On the other hand, this story has a message that we should be able and willing to forgive all people, no matter how bad the thing that they did to us was. It speaks to the people today because too many people hold grudges against each other and it is affecting society, ruining relationships and making more loners each day. The key is to just forgive and forget and move on with life. The Pharisees that were present at this incident became concerned. They tried to challenge Jesus’ unorthodox behavior in eating with public sinners. Jesus’ defence was quite simple. A doctor doesn’t need to treat healthy people; instead he goes to those who are sick. Jesus likewise sought out those in the greatest need. A true physician seeks healing of the whole person – body, mind, and spirit. Jesus came as the divine physician and good shepherd to care for His people and to restore them to wholeness of life. The orthodox were so preoccupied with their own practice of religion that they neglected to help the very people who needed the greatest care. Their religion was selfish because they didn’t want to have anything to do with people not like themselves. Jesus stated His mission in unequivocal terms: I came not to call the righteous, but to call sinners. When your neighbor stumbles through sin or ignorance, do you point the finger to criticize or do you lend a helping hand to lift him up? The prophet Isaiah tells us that God repays in kind. When we bless others, especially those who need spiritual as well and physical help, God in turn blesses us. Since this is how Jesus operates, the only way we can be saved is by admitting before God, in all simplicity, that we are sinners. “Jesus has no time for calculations, for astuteness, for the cruelty of cold hearts, for attractive but empty beauty. What He likes is the cheerfulness of a young heart, a simple step, a natural voice, clean eyes, attention to His affectionate word of advice. That is how He reigns in the soul”

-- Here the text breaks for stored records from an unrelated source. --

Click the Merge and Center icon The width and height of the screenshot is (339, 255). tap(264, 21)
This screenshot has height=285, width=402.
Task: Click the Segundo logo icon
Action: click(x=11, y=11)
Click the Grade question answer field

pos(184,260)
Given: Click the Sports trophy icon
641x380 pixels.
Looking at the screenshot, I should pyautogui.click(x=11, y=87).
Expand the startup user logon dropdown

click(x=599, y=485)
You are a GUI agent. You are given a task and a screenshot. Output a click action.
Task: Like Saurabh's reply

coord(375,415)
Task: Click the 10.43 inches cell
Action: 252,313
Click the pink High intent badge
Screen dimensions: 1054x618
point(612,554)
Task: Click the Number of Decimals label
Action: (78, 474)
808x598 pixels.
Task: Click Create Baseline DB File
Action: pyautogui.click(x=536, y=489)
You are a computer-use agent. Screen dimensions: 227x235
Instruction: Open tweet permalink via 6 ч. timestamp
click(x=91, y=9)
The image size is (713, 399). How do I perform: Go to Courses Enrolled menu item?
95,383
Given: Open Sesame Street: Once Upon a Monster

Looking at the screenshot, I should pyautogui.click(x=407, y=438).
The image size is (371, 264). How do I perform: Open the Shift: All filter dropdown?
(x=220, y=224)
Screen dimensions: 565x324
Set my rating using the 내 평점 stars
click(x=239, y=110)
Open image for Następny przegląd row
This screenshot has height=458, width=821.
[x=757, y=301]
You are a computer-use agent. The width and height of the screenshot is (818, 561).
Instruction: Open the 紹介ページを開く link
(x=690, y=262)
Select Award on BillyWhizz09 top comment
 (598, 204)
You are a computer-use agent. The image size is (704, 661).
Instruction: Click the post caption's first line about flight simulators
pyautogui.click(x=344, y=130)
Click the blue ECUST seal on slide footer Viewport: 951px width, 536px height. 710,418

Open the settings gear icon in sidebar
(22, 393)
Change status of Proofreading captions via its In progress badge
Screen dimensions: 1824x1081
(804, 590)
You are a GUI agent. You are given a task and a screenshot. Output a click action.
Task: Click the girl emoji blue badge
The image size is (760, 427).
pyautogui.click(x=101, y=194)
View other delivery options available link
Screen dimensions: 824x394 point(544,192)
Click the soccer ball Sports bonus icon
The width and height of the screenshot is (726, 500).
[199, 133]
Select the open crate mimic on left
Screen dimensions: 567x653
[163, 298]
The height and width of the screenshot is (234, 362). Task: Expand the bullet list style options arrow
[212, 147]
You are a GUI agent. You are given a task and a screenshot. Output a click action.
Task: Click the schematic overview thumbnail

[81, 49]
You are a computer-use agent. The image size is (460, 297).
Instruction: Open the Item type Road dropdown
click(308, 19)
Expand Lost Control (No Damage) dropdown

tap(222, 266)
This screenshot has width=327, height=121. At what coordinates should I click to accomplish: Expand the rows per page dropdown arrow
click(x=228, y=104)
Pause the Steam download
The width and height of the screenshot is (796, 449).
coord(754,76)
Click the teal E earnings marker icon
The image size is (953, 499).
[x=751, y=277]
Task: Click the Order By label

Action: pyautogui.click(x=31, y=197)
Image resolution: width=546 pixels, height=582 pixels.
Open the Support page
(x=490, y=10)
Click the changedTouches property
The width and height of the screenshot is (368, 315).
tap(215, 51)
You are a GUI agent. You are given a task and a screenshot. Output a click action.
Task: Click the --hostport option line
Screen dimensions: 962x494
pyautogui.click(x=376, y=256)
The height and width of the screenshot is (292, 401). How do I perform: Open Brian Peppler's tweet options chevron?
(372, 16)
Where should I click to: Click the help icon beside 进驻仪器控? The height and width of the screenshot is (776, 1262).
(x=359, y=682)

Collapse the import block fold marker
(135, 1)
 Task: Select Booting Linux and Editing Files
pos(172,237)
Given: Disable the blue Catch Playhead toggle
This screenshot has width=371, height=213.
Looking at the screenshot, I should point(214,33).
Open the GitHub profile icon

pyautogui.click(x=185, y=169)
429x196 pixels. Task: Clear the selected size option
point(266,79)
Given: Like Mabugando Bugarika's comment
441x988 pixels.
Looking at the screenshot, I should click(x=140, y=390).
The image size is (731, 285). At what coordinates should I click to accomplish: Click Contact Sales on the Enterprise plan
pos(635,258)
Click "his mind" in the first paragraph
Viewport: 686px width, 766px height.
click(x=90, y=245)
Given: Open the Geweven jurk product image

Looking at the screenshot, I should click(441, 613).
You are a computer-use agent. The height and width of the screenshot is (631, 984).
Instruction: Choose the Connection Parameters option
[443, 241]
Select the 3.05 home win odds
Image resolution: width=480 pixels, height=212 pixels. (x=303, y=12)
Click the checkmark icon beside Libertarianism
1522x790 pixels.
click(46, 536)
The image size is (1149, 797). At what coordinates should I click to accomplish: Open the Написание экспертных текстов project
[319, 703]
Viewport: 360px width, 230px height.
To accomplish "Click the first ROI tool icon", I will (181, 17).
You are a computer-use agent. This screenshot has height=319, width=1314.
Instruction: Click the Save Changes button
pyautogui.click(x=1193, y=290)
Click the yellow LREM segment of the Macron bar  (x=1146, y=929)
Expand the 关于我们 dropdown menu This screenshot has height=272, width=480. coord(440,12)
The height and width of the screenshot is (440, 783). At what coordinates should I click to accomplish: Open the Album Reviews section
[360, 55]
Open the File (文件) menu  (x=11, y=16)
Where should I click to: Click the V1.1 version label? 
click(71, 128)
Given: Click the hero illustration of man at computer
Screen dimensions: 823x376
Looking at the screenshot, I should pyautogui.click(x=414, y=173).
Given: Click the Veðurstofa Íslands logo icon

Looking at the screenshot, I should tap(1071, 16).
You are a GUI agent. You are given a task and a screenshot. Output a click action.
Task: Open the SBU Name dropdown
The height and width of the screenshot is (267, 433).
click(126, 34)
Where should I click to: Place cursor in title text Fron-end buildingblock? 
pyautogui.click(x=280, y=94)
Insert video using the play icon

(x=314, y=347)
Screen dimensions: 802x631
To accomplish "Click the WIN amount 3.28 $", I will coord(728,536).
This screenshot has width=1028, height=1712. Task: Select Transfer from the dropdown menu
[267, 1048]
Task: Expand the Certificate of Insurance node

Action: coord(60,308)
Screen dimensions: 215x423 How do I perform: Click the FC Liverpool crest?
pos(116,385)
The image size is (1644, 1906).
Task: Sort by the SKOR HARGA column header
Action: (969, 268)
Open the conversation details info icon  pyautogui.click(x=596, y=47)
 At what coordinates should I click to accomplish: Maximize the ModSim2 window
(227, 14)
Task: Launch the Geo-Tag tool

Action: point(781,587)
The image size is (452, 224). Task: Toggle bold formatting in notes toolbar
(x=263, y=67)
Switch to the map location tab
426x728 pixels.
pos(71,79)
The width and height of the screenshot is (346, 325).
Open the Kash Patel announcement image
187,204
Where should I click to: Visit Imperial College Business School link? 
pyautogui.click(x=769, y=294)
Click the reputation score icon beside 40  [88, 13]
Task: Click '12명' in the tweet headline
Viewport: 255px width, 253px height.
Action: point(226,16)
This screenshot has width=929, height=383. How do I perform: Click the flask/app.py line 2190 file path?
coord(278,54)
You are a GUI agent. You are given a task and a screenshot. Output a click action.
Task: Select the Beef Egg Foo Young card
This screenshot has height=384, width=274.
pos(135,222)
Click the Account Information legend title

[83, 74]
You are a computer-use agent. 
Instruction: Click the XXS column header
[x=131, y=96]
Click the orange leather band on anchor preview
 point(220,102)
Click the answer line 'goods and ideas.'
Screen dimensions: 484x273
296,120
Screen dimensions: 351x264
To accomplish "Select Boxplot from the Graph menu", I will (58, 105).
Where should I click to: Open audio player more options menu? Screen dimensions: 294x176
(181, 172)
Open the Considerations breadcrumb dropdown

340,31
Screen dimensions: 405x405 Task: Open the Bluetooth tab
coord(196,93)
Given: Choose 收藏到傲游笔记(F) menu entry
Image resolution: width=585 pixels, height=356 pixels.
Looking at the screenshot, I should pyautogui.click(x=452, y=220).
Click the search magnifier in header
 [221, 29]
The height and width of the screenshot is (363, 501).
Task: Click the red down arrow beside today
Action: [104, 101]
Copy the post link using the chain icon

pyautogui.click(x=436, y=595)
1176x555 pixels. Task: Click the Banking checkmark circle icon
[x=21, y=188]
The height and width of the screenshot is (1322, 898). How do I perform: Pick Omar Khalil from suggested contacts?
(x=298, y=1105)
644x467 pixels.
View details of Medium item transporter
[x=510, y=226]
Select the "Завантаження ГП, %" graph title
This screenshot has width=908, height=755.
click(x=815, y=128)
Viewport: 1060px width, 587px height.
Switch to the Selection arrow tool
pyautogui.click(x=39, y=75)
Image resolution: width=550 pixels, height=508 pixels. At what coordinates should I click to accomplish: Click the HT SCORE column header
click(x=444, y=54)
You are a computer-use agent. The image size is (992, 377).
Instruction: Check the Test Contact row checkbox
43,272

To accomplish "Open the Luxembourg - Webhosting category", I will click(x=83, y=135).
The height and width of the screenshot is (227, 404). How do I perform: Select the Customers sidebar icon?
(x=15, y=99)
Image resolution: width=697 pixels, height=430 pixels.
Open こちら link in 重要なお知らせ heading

Your invitation places challenging demands on me, Lord, demands that I have no hope of carrying out without your love and help. Your invitation does not allow me to run away from the world, but makes me confront it in all its goodness and sinfulness. I know I am weak and not up to the task on my own, but your words from are full of tenderness and reassure me that you will be there to guide me, to give me strength and to give me relief through all the difficult times and desert places I have to go through in following you. I pray, Lord, for the grace never to lose sight of your love for and support of me, so that I can respond to your call to follow you in every aspect of my life.